##### Dataset extract #####

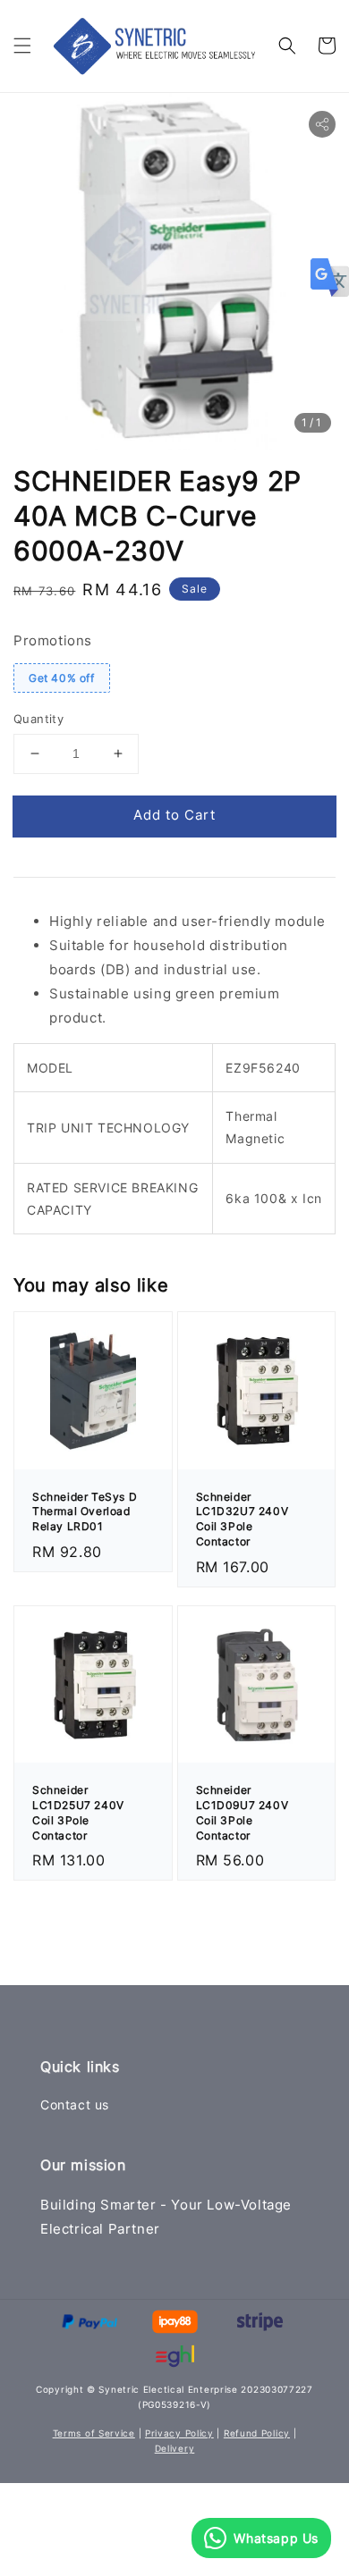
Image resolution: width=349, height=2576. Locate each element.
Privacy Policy (179, 2433)
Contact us (74, 2104)
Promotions (52, 640)
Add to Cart (174, 814)
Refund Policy (257, 2433)
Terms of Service (94, 2433)
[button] (22, 45)
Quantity (38, 718)
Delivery (175, 2448)
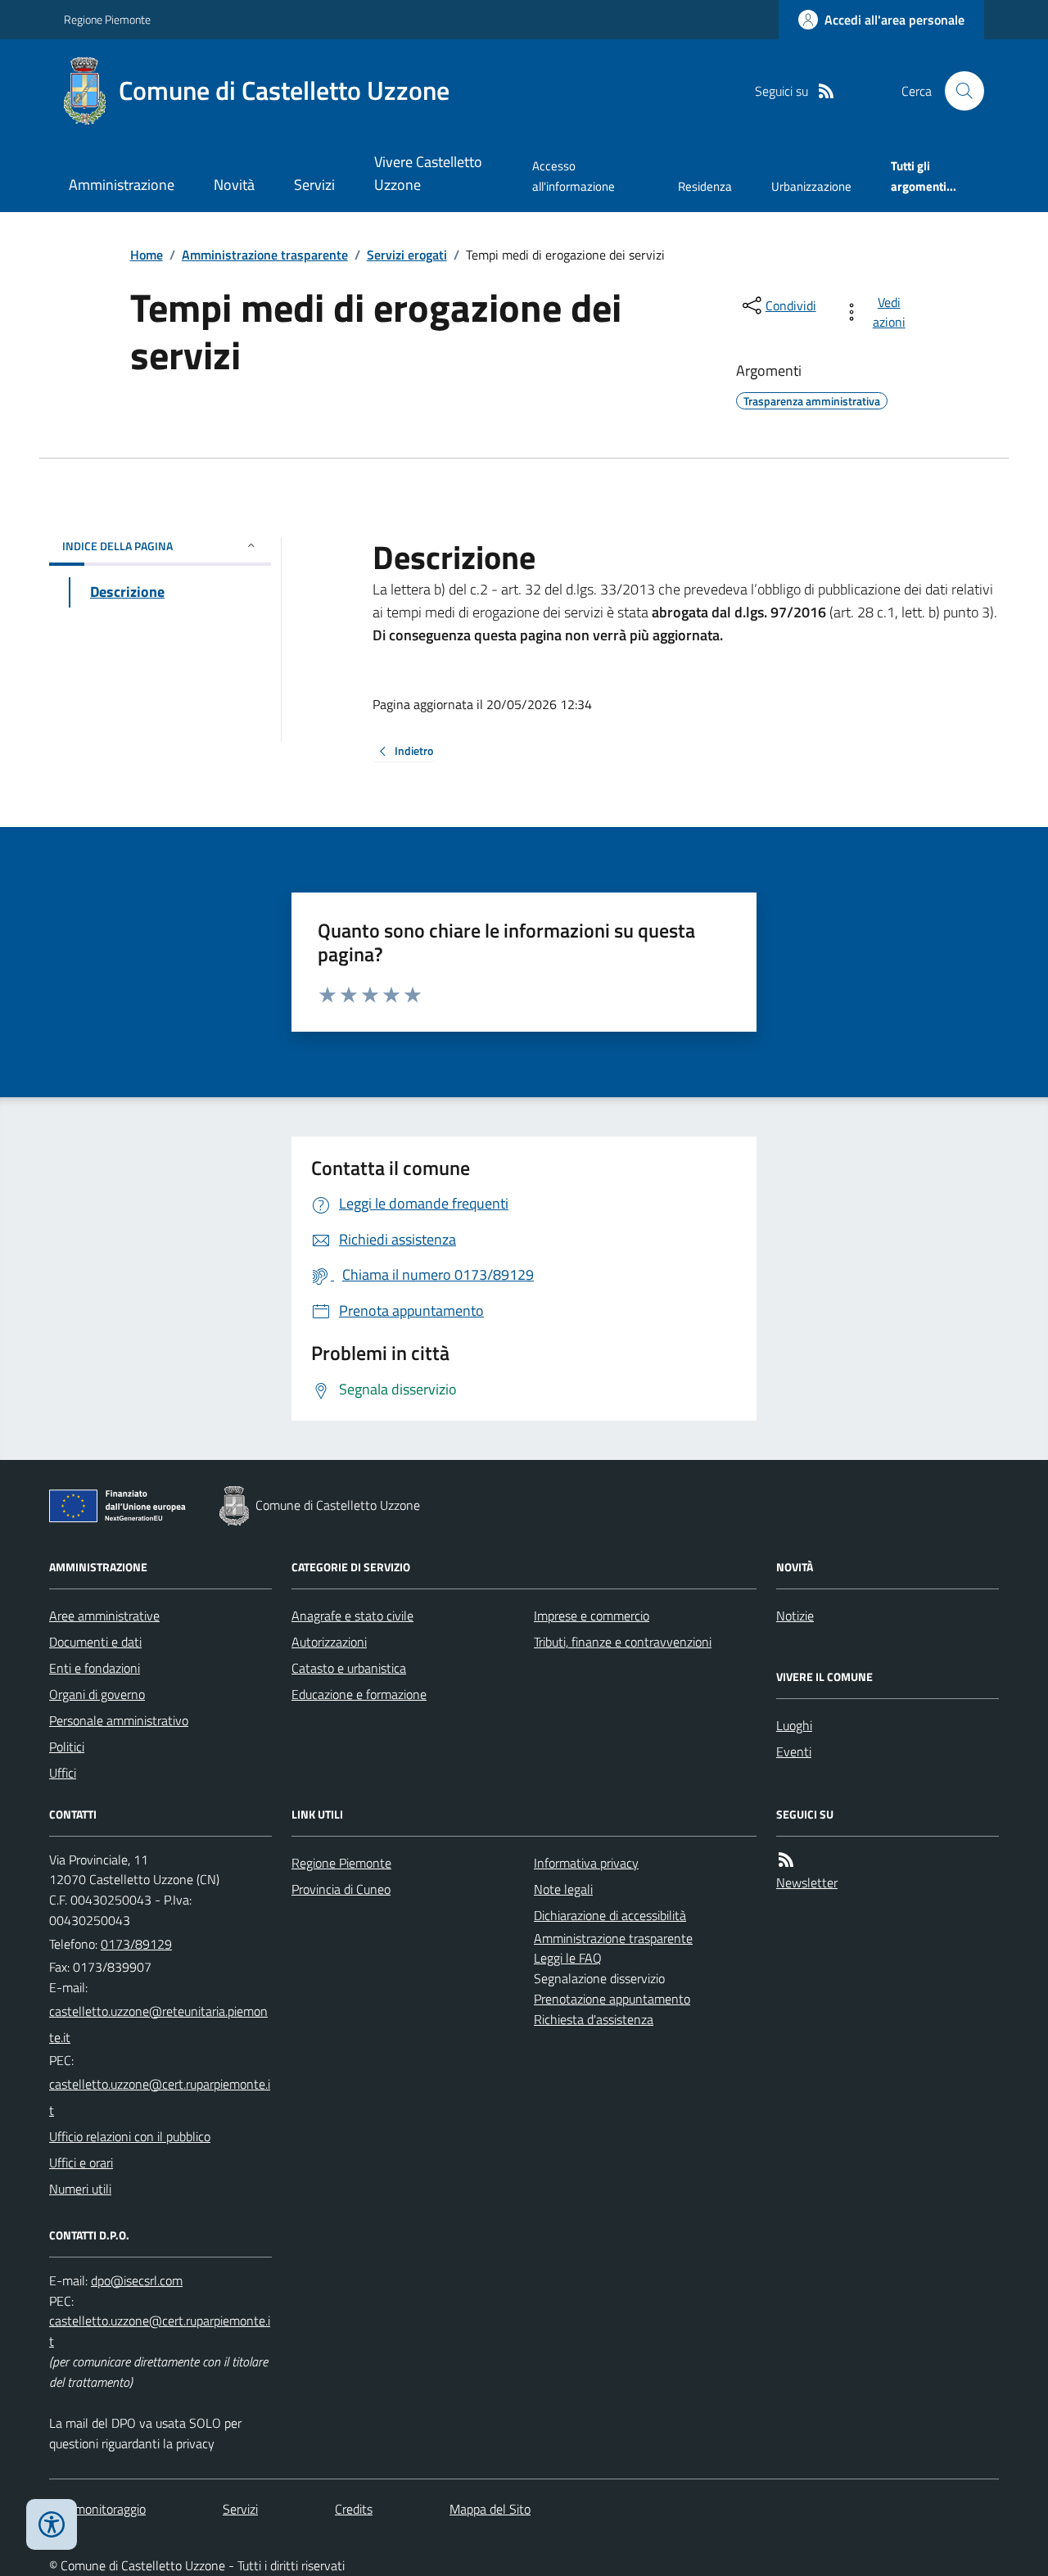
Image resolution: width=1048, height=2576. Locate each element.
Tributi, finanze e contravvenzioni (622, 1642)
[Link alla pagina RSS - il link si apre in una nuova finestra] (826, 91)
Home (146, 254)
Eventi (793, 1751)
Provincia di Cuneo (341, 1889)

#####

» Task details
Produce an exact transcription of the lines from the one containing "Image resolution: width=1048, height=2576." through the end of the records, both included, and no other lines.

» Expected answer
Image resolution: width=1048, height=2576. Locate each element.
Tributi, finanze e contravvenzioni (622, 1642)
[Link alla pagina RSS - il link si apre in una nuova finestra] (826, 91)
Home (146, 254)
Eventi (793, 1751)
Provincia di Cuneo (341, 1889)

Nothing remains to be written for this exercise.